_PROBLEM DESCRIPTION_.
Omit every picture while repeating the entries exactly.

_SUPPLIED INFORMATION_.
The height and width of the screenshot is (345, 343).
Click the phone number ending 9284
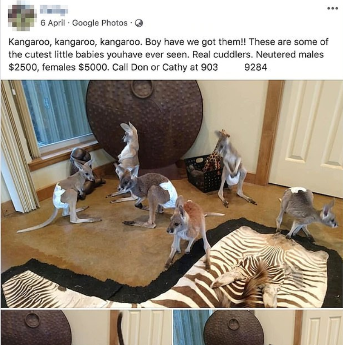click(x=256, y=67)
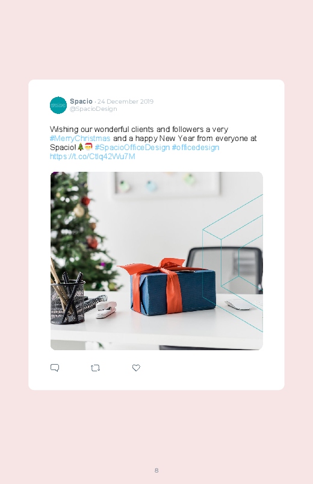Like the tweet with the heart icon
The height and width of the screenshot is (484, 313).
tap(136, 368)
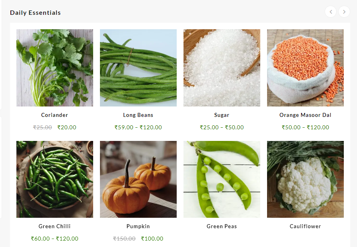This screenshot has width=357, height=247.
Task: Go to Orange Masoor Dal title
Action: pos(305,115)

_TASK RESPONSE_.
The height and width of the screenshot is (345, 343).
Click the phone number ending 9284
click(x=256, y=67)
Like the tweet with the heart icon
The height and width of the screenshot is (484, 313).
tap(136, 368)
This screenshot has width=357, height=247.
Task: Go to Orange Masoor Dal title
Action: pos(305,115)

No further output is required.